I recently read a news article about a household tragedy related to sloppy use of big data. The offending event was connected with a digital portal that provided street addresses based on an IP address for an Internet connection. IP addresses cannot be mapped specifically to a street address in many cases, but can be mapped to a smallish geographical area. However, some IP addresses cannot be mapped at all. For those IPs, the mapping service chose a spot in the middle of the country, in Kansas, as the “default” position. Since the mapping problem with IP addresses is indeed prevalent, there were millions of such IP addresses that were mapped to the same default address.
One use of the service was apparently the assignment of a street address to IP addresses that were suspected to be involved with criminal activity. The outcome of the assignment practice as used by the law enforcement agencies was to investigate possible criminal activity at the house. Understandably, this came as quite a surprise to the owners, as wave after wave of different law enforcement agents descended on their house. They’re suing the data-mapping firm.
What went wrong here, from a data ethics point of view? (By “data ethics” here I mean honest communication of what is known and not known about the data.) The mapping firm has many records for which a street address is unknowable. They face a choice. They could mark the case with a code that denotes their own lack of knowledge. They would, therefore, admit that their information is incomplete for any purpose. Or, if they knew that the case lay within a specific country but not exactly where, they could have used a code that denoted that fact itself (“inside the US, not known where”). That code would thereby communicate the level of knowledge they do possess as well as the level they cannot possess.
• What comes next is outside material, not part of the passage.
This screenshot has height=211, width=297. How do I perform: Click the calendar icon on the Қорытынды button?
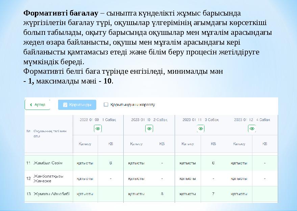pos(65,105)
Instead they chose to impute a specific location. Their imputation, however, was of the grossest type, probably choosing the geographical center of the country. In the best of circumstances, this will be incorrect for all cases but a very few. Perhaps the biggest irony of the story is that after the lawsuit the firm is reported to have changed the location chosen as the default location for cases missing location data. It is reported that they have chosen to impute into all those records a single location that is in the middle of a lake! (One can only imagine what law enforcement agents will do, given this information.)
All data have errors. In a colloquial sense, all data are wrong. But sometimes they’re useful for a given purpose. This occurs when the data are well described and curated in a manner to anticipate multiple uses. Further, the nature of the data is communicated to users in order to minimize uses that are not well supported by the data attributes. Finally, users have a responsibility for appropriate use of data, to know what the data describe well, and to know uses for which the data are ill suited. This requires some attention to detail.
The news story does not elaborate on what is known about the documentation provided users about the nature of the street address information, nor about the sophistication of users. But harm was done to the owners of the default address, harm that could have been so easily avoided with practices common to research data sets. The fact that the “correction” of the default address was to choose a point in a body of water demonstrates how much basic understanding of data ethics is lacking in the data owner.
Big Data problems have been around as long as Big Data–you might be interested in this piece I wrote about an almost comical overabundance of data in the nineteenth century: http://blog.oup.com/2016/10/data-analysis-literature/
The advancements in data analysis has allowed business organizations to enhance their business performance after careful analysis of the data collected. But companies should be mindful of they use this data. If they are not completely certain about the output of a specific packet of data then they shouldn’t incorporate that output in their findings. A standard must be set for business organizations about the accuracy of the data.
The issue here seems to be the conflation of precision and accuracy. Perhaps there are reasons that these spatial data needed to be presented as geographical coordinates (e.g., to maintain consistency with database formatting), but it’s problematic to present spatially precise information when it isn’t accurate, even if the caveats are stated. I wonder if there are existing data standards to address this disconnect — a built-in way to present error in precision, for instance.
Just scary. Hope the big data people can address these very complex and scary ethical issues.